(Available data begins)

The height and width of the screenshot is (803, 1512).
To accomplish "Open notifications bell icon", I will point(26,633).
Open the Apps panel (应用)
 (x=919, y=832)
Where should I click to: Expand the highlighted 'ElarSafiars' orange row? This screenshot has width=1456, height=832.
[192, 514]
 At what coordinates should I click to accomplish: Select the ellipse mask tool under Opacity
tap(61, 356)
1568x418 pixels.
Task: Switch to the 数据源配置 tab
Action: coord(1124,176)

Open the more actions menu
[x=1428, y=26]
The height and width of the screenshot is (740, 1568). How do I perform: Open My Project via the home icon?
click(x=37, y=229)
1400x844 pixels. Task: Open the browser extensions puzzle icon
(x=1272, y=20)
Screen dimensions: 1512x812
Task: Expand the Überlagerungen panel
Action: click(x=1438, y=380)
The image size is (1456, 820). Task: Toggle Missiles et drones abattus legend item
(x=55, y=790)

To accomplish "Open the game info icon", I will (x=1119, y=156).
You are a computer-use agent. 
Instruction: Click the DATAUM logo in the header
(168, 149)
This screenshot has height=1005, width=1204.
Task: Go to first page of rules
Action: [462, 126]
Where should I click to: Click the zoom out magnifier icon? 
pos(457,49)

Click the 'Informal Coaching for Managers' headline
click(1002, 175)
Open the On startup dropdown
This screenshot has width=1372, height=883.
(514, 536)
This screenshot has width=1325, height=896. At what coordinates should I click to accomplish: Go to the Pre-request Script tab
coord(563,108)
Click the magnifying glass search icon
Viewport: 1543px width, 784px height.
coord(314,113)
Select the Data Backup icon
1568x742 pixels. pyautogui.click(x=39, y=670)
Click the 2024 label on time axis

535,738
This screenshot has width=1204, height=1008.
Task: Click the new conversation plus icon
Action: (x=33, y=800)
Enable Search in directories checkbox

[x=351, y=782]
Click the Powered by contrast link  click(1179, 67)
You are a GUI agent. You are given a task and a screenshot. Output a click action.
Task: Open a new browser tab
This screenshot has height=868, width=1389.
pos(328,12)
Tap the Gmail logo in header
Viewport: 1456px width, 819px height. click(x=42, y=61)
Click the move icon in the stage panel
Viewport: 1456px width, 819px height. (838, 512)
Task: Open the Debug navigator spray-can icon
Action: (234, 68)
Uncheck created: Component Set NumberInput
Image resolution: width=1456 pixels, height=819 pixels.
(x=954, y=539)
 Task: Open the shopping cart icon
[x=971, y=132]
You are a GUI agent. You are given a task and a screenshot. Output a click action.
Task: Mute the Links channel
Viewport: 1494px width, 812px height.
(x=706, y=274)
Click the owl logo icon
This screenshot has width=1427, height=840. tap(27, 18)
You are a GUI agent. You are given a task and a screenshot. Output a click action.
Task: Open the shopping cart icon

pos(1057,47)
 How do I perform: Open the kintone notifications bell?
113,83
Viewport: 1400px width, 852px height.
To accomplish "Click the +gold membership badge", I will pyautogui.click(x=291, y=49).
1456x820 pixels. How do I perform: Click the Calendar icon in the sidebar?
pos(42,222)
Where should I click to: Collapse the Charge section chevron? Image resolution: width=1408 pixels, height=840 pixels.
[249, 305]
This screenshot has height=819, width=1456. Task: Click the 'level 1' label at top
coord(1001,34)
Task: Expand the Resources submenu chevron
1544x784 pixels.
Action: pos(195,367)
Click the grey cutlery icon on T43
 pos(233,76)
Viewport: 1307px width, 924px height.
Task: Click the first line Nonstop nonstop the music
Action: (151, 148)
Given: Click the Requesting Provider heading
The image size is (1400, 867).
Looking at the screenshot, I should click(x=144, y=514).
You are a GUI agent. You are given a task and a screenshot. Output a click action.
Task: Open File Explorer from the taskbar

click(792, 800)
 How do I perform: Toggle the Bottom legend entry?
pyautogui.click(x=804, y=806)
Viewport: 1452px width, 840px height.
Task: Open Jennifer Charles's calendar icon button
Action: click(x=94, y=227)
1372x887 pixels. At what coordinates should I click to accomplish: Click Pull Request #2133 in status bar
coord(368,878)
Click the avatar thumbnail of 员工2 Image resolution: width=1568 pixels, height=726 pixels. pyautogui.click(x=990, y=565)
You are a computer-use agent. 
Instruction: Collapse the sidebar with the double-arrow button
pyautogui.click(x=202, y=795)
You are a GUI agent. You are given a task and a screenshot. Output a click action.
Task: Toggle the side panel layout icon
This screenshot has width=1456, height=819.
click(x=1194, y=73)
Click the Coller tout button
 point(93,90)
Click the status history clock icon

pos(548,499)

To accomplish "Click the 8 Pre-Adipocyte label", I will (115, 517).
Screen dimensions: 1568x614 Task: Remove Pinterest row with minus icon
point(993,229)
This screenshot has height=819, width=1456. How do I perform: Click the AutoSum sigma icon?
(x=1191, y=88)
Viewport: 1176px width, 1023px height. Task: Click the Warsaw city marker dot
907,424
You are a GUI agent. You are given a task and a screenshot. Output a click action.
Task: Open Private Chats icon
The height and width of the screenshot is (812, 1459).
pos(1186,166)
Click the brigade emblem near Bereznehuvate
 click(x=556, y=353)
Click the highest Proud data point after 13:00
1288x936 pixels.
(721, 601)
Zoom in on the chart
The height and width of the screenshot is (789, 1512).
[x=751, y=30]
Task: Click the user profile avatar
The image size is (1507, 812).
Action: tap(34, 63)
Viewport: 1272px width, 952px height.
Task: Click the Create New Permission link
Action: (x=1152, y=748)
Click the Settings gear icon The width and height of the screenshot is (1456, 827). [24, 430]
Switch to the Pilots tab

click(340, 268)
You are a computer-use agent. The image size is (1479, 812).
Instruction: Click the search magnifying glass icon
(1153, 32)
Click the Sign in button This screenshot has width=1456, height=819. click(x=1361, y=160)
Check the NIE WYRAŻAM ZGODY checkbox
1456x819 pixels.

(Available data ends)

* _About this exercise_
All records shown above need to be written out again verbatim.

* _Exercise output_
The height and width of the screenshot is (803, 1512).
To accomplish "Open notifications bell icon", I will point(26,633).
Open the Apps panel (应用)
 (x=919, y=832)
Where should I click to: Expand the highlighted 'ElarSafiars' orange row? This screenshot has width=1456, height=832.
[192, 514]
 At what coordinates should I click to accomplish: Select the ellipse mask tool under Opacity
tap(61, 356)
1568x418 pixels.
Task: Switch to the 数据源配置 tab
Action: coord(1124,176)

Open the more actions menu
[x=1428, y=26]
The height and width of the screenshot is (740, 1568). How do I perform: Open My Project via the home icon?
click(x=37, y=229)
1400x844 pixels. Task: Open the browser extensions puzzle icon
(x=1272, y=20)
Screen dimensions: 1512x812
Task: Expand the Überlagerungen panel
Action: click(x=1438, y=380)
The image size is (1456, 820). Task: Toggle Missiles et drones abattus legend item
(x=55, y=790)

To accomplish "Open the game info icon", I will (x=1119, y=156).
You are a computer-use agent. 
Instruction: Click the DATAUM logo in the header
(168, 149)
This screenshot has height=1005, width=1204.
Task: Go to first page of rules
Action: [462, 126]
Where should I click to: Click the zoom out magnifier icon? 
pos(457,49)

Click the 'Informal Coaching for Managers' headline
click(1002, 175)
Open the On startup dropdown
This screenshot has width=1372, height=883.
(514, 536)
This screenshot has width=1325, height=896. At what coordinates should I click to accomplish: Go to the Pre-request Script tab
coord(563,108)
Click the magnifying glass search icon
Viewport: 1543px width, 784px height.
coord(314,113)
Select the Data Backup icon
1568x742 pixels. pyautogui.click(x=39, y=670)
Click the 2024 label on time axis

535,738
This screenshot has width=1204, height=1008.
Task: Click the new conversation plus icon
Action: (x=33, y=800)
Enable Search in directories checkbox

[x=351, y=782]
Click the Powered by contrast link  click(1179, 67)
You are a GUI agent. You are given a task and a screenshot. Output a click action.
Task: Open a new browser tab
This screenshot has height=868, width=1389.
pos(328,12)
Tap the Gmail logo in header
Viewport: 1456px width, 819px height. click(x=42, y=61)
Click the move icon in the stage panel
Viewport: 1456px width, 819px height. (838, 512)
Task: Open the Debug navigator spray-can icon
Action: (234, 68)
Uncheck created: Component Set NumberInput
Image resolution: width=1456 pixels, height=819 pixels.
(x=954, y=539)
 Task: Open the shopping cart icon
[x=971, y=132]
You are a GUI agent. You are given a task and a screenshot. Output a click action.
Task: Mute the Links channel
Viewport: 1494px width, 812px height.
(x=706, y=274)
Click the owl logo icon
This screenshot has width=1427, height=840. tap(27, 18)
You are a GUI agent. You are given a task and a screenshot. Output a click action.
Task: Open the shopping cart icon

pos(1057,47)
 How do I perform: Open the kintone notifications bell?
113,83
Viewport: 1400px width, 852px height.
To accomplish "Click the +gold membership badge", I will pyautogui.click(x=291, y=49).
1456x820 pixels. How do I perform: Click the Calendar icon in the sidebar?
pos(42,222)
Where should I click to: Collapse the Charge section chevron? Image resolution: width=1408 pixels, height=840 pixels.
[249, 305]
This screenshot has height=819, width=1456. Task: Click the 'level 1' label at top
coord(1001,34)
Task: Expand the Resources submenu chevron
1544x784 pixels.
Action: pos(195,367)
Click the grey cutlery icon on T43
 pos(233,76)
Viewport: 1307px width, 924px height.
Task: Click the first line Nonstop nonstop the music
Action: (151, 148)
Given: Click the Requesting Provider heading
The image size is (1400, 867).
Looking at the screenshot, I should click(x=144, y=514).
You are a GUI agent. You are given a task and a screenshot. Output a click action.
Task: Open File Explorer from the taskbar

click(792, 800)
 How do I perform: Toggle the Bottom legend entry?
pyautogui.click(x=804, y=806)
Viewport: 1452px width, 840px height.
Task: Open Jennifer Charles's calendar icon button
Action: click(x=94, y=227)
1372x887 pixels. At what coordinates should I click to accomplish: Click Pull Request #2133 in status bar
coord(368,878)
Click the avatar thumbnail of 员工2 Image resolution: width=1568 pixels, height=726 pixels. pyautogui.click(x=990, y=565)
You are a computer-use agent. 
Instruction: Collapse the sidebar with the double-arrow button
pyautogui.click(x=202, y=795)
You are a GUI agent. You are given a task and a screenshot. Output a click action.
Task: Toggle the side panel layout icon
This screenshot has width=1456, height=819.
click(x=1194, y=73)
Click the Coller tout button
 point(93,90)
Click the status history clock icon

pos(548,499)

To accomplish "Click the 8 Pre-Adipocyte label", I will (115, 517).
Screen dimensions: 1568x614 Task: Remove Pinterest row with minus icon
point(993,229)
This screenshot has height=819, width=1456. How do I perform: Click the AutoSum sigma icon?
(x=1191, y=88)
Viewport: 1176px width, 1023px height. Task: Click the Warsaw city marker dot
907,424
You are a GUI agent. You are given a task and a screenshot. Output a click action.
Task: Open Private Chats icon
The height and width of the screenshot is (812, 1459).
pos(1186,166)
Click the brigade emblem near Bereznehuvate
 click(x=556, y=353)
Click the highest Proud data point after 13:00
1288x936 pixels.
(721, 601)
Zoom in on the chart
The height and width of the screenshot is (789, 1512).
[x=751, y=30]
Task: Click the user profile avatar
The image size is (1507, 812).
Action: tap(34, 63)
Viewport: 1272px width, 952px height.
Task: Click the Create New Permission link
Action: (x=1152, y=748)
Click the Settings gear icon The width and height of the screenshot is (1456, 827). [24, 430]
Switch to the Pilots tab

click(340, 268)
You are a computer-use agent. The image size is (1479, 812).
Instruction: Click the search magnifying glass icon
(1153, 32)
Click the Sign in button This screenshot has width=1456, height=819. click(x=1361, y=160)
Check the NIE WYRAŻAM ZGODY checkbox
1456x819 pixels.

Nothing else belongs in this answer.